Many NCCL-based applications are compiled with MPI to utilize its parallel launcher and broadcast mechanisms during startup. In cluster environments, if MPI is not correctly configured, the ``mpirun`` command may fail to start applications, hang, or produce errors. The following guidelines will help you troubleshoot common MPI-related startup and connectivity issues. These settings assume an environment in which variables are automatically forwarded to each MPI rank (e.g. SLURM cluster). If you are unsure you can explicitly forward the variables through ``mpirun -x VARIABLE_NAME=<variable_value>`` instead of ``export VARIABLE_NAME=<variable_value>``.

These settings will not have any impact on NCCL performance, but if MPI is used frequently for communications, then application performance may be impacted.

Network interface selection
---------------------------

If the application hangs at startup or displays a segmentation fault in ``libmpi.so``, MPI may be selecting an incorrect network interface. You can list active and connected interfaces with:

.. code:: shell

   ip -br link | grep LOWER_UP | grep ' UP '

Usually, only a subset of interfaces (such as ``eth*``, ``en*``, or ``ib*``) are connected to the network. Loopback (``lo``) and container-related interfaces are typically not suitable. If your administrator has specified ``NCCL_SOCKET_IFNAME``, use the same interface with MPI by setting:

.. code:: shell

   export OMPI_MCA_btl_tcp_if_include=<interface-name>

Alternatively, to exclude interfaces that are usually not connected to the network (used for loopback or containers):

.. code:: shell

   export OMPI_MCA_btl_tcp_if_exclude=lo,docker0,virbr0

Note: Do not use include and exclude options simultaneously.

PMIx Data Store selection
-------------------------

There has been an issue in the past (see https://github.com/open-mpi/ompi/issues/7516) with a PMIx component in Open
MPI. This has since been fixed, but it can still occur if your MPI stack is based on an older version. If the
application reports an error similar to:

.. code:: shell

   PMIX ERROR: ERROR in file gds_ds12_lock_pthread.c

You can force a different GDS component through ``export PMIX_MCA_gds=hash``.

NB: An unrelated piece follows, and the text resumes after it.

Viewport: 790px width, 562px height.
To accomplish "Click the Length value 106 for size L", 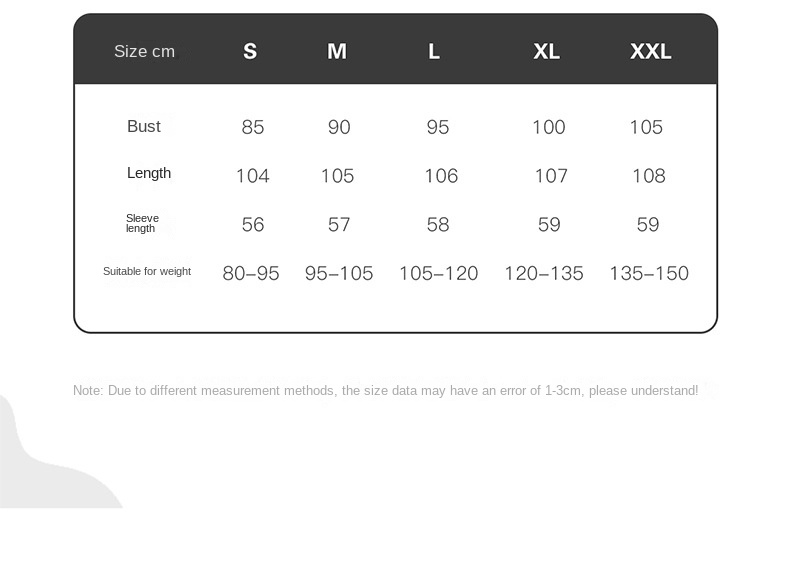I will coord(441,176).
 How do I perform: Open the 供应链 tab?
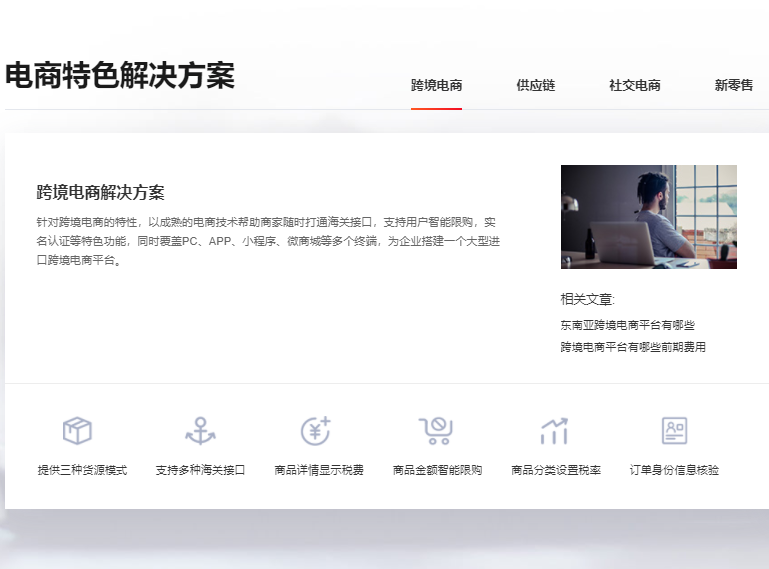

UCX and HPC-X considerations
----------------------------

HPC-X commonly utilizes the Unified Communication X (UCX) library. If you encounter UCX warnings such as:

.. code:: shell

   UCX  WARN  network device 'XXX' is not available, please use one or more of: YYY, ...

set the device explicitly:

.. code:: shell

   export UCX_NET_DEVICES=YYY

For UCX error messages like:

.. code:: shell

   UCX  ERROR   no active messages transport to <no debug data>: Unsupported operation
   Error: Failed to resolve UCX endpoint

try simplifying the UCX transport selection:

.. code:: shell

   export UCX_TLS=self,sm,tcp

If necessary, you can disable UCX components and revert to basic TCP communication:

.. code:: shell

   export OMPI_MCA_pml=^ucx
   export OMPI_MCA_coll_hcoll_enable=0
   export OMPI_MCA_coll=^ucc
   export OMPI_MCA_btl=self,tcp